DEHB’da Bilişsel Davranışçı Terapi

DEHB’da Bilişsel Davranışçı Terapi

Dikkat eksikliği ve Hiperaktivite bozukluğu tedavisinde kullanılan iki ana tedavi metodu vardır; bunlardan biri ilaç tedavisiyken diğeri de psikoterapi yöntemidir. İlaç tedavisi psikiyatri alanında uzman hekimler tarafından uygulanan ve stimulanlar, atomoksetin gibi sınıflara giren ilaçların belirli dozlarla hastaya vermesiyle yapılan bir tedavi yöntemidir. Bu guruptaki ilaçlar her ne kadar birçok hastada etkisini gösterse de tedavi sürecinde eksik kaldığı ve olumsuz sonuçlar doğurduğu durumlarda olmuştur. Hem ilaç tedavisinde eksik kalan kısımları tamamlamak hem de olası yan etkilere karşı bir psikoterapi yaklaşımı olan Bilişsel Davranışçı Terapiye baş vurulur. Aynı zamanda alınan sonuçlar çoğu zaman ilaç tedavisinden çok daha hızlı ve etkindir.

# Gösterilen kayıtlar
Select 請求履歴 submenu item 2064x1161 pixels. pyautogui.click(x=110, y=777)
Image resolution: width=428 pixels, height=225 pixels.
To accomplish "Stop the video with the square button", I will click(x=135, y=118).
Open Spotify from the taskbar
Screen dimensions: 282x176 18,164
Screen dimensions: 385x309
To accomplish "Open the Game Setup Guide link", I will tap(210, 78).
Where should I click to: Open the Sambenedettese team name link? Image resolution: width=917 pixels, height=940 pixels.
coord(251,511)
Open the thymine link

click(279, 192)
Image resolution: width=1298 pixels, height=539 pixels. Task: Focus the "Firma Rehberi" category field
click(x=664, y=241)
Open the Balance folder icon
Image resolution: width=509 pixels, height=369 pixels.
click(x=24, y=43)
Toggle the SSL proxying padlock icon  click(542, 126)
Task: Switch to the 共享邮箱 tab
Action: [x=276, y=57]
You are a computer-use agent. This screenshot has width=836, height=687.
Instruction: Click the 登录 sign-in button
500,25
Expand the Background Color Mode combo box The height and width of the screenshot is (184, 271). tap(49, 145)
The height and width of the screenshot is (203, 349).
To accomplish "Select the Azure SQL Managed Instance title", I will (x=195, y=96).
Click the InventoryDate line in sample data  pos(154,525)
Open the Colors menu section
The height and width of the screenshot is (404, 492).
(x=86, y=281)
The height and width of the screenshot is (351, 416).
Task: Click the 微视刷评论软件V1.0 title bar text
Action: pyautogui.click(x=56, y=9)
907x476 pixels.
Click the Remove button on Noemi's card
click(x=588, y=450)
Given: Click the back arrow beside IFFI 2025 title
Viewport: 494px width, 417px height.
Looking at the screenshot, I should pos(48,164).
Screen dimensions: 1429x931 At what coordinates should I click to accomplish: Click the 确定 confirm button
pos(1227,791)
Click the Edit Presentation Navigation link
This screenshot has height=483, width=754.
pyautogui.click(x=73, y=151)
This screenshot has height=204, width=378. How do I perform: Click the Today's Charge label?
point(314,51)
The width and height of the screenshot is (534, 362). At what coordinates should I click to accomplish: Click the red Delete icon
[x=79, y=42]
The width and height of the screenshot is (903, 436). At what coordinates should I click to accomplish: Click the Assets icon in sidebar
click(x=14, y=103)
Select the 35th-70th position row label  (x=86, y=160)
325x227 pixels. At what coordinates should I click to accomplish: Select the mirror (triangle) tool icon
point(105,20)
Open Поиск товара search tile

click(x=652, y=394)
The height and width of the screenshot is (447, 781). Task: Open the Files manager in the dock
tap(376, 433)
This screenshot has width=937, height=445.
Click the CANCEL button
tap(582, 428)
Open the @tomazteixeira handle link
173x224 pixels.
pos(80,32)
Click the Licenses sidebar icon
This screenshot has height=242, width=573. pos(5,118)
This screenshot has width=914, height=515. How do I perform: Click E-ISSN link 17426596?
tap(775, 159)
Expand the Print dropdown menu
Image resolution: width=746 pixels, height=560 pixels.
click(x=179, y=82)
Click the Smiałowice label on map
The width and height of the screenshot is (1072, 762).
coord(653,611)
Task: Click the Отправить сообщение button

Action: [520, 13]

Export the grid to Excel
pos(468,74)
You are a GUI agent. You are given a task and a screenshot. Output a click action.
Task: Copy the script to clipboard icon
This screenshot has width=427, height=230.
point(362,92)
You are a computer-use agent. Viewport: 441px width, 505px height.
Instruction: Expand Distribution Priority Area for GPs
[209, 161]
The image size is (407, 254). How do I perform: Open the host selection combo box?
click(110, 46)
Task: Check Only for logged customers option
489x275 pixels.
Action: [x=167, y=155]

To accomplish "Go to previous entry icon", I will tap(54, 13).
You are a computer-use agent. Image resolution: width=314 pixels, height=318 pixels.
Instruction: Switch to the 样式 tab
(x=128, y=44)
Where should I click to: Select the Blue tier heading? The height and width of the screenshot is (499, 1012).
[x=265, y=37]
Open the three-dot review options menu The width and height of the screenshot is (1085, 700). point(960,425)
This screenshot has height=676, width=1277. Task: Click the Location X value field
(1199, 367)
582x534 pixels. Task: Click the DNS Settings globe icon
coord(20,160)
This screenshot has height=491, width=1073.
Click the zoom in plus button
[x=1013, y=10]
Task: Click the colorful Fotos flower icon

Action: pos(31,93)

# Görevler
[A] DEHB tedavisi metninde "Dikkat eksikliği ve" sözcükleriyle başlayıp "hızlı ve etkindir." sözcükleri de dahil olmak üzere biten kısmı olduğu gibi yineleyin.
[B] Lütfen DEHB tedavisi metnindeki "Dikkat eksikliği ve Hiperaktivite bozukluğu tedavisinde" diye başlayan paragrafı, ana bilgilerini koruyarak madde listesi hâlinde yeniden yazın.
[C] DEHB tedavisi metnini son cümlesinden sonra kaldığı yerden devam ettirin.
Bu kayıtlar başka bir kaynaktan alınmıştır.

# Görev yanıtları
[A]
Dikkat eksikliği ve Hiperaktivite bozukluğu tedavisinde kullanılan iki ana tedavi metodu vardır; bunlardan biri ilaç tedavisiyken diğeri de psikoterapi yöntemidir. İlaç tedavisi psikiyatri alanında uzman hekimler tarafından uygulanan ve stimulanlar, atomoksetin gibi sınıflara giren ilaçların belirli dozlarla hastaya vermesiyle yapılan bir tedavi yöntemidir. Bu guruptaki ilaçlar her ne kadar birçok hastada etkisini gösterse de tedavi sürecinde eksik kaldığı ve olumsuz sonuçlar doğurduğu durumlarda olmuştur. Hem ilaç tedavisinde eksik kalan kısımları tamamlamak hem de olası yan etkilere karşı bir psikoterapi yaklaşımı olan Bilişsel Davranışçı Terapiye baş vurulur. Aynı zamanda alınan sonuçlar çoğu zaman ilaç tedavisinden çok daha hızlı ve etkindir.

[B]
- DEHB tedavisinde iki ana yöntem kullanılır: ilaç tedavisi ve psikoterapi.
- İlaç tedavisini psikiyatri uzmanı hekimler uygular. Bu tedavide stimulanlar ve atomoksetin gibi sınıflardaki ilaçlar hastaya belirli dozlarla verilir.
- Bu ilaçlar birçok hastada etkili olsa da tedavide eksik kaldığı ve olumsuz sonuçlar doğurduğu durumlar da olmuştur.
- İlaç tedavisinin eksiklerini tamamlamak ve olası yan etkilere karşı bir psikoterapi yaklaşımı olan Bilişsel Davranışçı Terapiye başvurulur.
- Bu terapiyle alınan sonuçlar çoğu zaman ilaç tedavisininkinden çok daha hızlı ve etkindir.

[C]
Bilişsel Davranışçı Terapi (BDT) de öncelik terapi sürecinin aile, hasta ve terapist ekseninde ilerlemesidir. Çünkü DEHB rahatsızlığında ailenin içerisinde bulunduğu farkındalık durumu ve hastaya karşı tutumları terapi sürecinin seyrini belirlemede önemli bir rol oynamaktadır. BDT de terapist bu şartın sağlanmasından sonra hem ailesinden hem de hastanın kendisinden rahatsızlıklarıyla ilgili bir yaşam öyküsü alır. Hastasını tanımak ve hastalığın düzeyini öğrenmek ister; hangi davranışların ne sıklıkla yapıldığı, hangi durumlarda bu tip davranışlara baş vurulduğu, hangi davranışların çevresi ve ailesini rahatsız ettiği ya a yıkıcı sonuçlara yol açtığı gibi sorulara yanıt aranır. Elde edilen cevaplar listelenir ve önem düzeyine göre sıralanır. Bu şekilde terapiye nereden başlanacağı, hangi metotlara baş vurulacağı hakkında bir kılavuz elde edilmiş olur.

Bir sonraki adım ailenin bu rahatsızlık karşısında nasıl tavır almaları gerektiği hakkında bir bilgilendirme almaları olacaktır. Örneğin; çocuğa nasıl tepki verileceği, nasıl uyarılması gerektiği, tutumlarına devam ettiği gözlemlendiğinde ne gibi müdahalelerde bulunacağı gibi çocuğun karakteristik özelliklerine ve rahatsızlığın düzeyine göre uzman eşliğinde bir uygulama programı oluşturulur. Bu uygulamalar arasında “genel olmayan, konuya yönelik sözlü telkinler; ödül ve ceza sisteminin oransal olarak nasıl uygulanması gerektiği” gibi genel genel prosedürler de yer alır.

Üçüncü adımdaysa terapist tamamen hastanın kendisine dönerek; onun bu rahatsızlıkla nasıl baş etmesi gerektiğini öğretir, kişiyi bilinçlendirir, hayat kalitesini yükseltir, duygusal anlamda destek sağlar.